My research is in an area of the Mathematical Sciences called Operational Research (OR). Never heard of it? You’re definitely not the only one. I think most people have no clue what it is, even though OR is employed in so many aspects of our daily lives. It doesn’t help that OR has a couple of synonyms. It is known in other parts of the world as Operations Research and is also sometimes referred to as Management Science. Regardless of the name it has been given, OR is a growing field that is super relevant in our modern world. So, I’m here to shed some light! Essentially, OR is all about using mathematical methods to make better decisions. 

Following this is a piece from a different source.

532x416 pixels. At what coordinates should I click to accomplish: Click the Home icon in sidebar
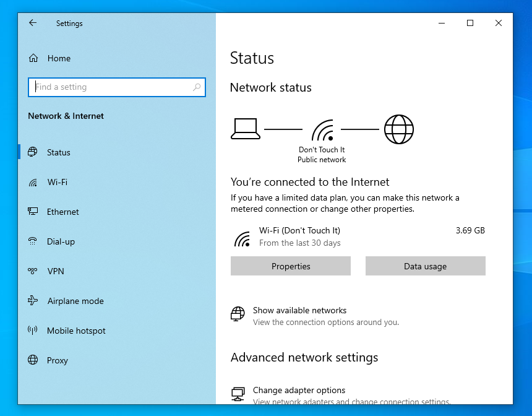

OR is considered to be a relatively new area of the mathematical sciences. The field was birthed during World War 1 and 2 and initially centered on analysing and improving military efforts. A famous example is the optimisation of Britain’s defence to Germany’s u-boats, which at the time were sinking 1 in 10 ships on Britain’s Atlantic supply line. Mathematicians created models that optimised based on size, speed and timing resulting in a massive reduction of lost ships. Just six months after the analysis was conducted the proportion of British ships sunk by Germany’s u-boats reduced to only 1 in 200.
Since then, OR has expanded its reach across many sectors including Sport, Transport, Health services, Manufacturing, Banking, Business and Defence. In all these fields, Operational Researchers help with making tricky decisions. For instance, imagine you are in any of the following scenarios:

· You are in charge of deciding the number of beds reserved in an intensive care unit. Too many reserved beds mean you will have empty spaces that could have been used to lighten loads in other departments but too few and you have a shortage and potentially dire consequences. How do you find the optimal number of intensive care beds to reserve?
· You need to decide the pathways for hundreds of flights sharing the same airspace. You want to find the best route for each flight so as to ensure the maximum number of flights can fly. But how do you do this when you have multiple safety and practical constraints on the airspace which limit your choices?
· Each day, you need to choose the number of new daily newspapers to print to avoid a shortage, given that the next day they will (literally) be old news! What is the optimal amount of daily newspapers you should print?

These are the types of problems Operational Researchers try to solve all the time. They use techniques in mathematical modelling, data science, simulation and optimisation to find the best answer. OR truly is everywhere and very relevant to so many real-world problems. So, for your next big decision, if a pro-con list isn’t quite cutting it - you know where to turn!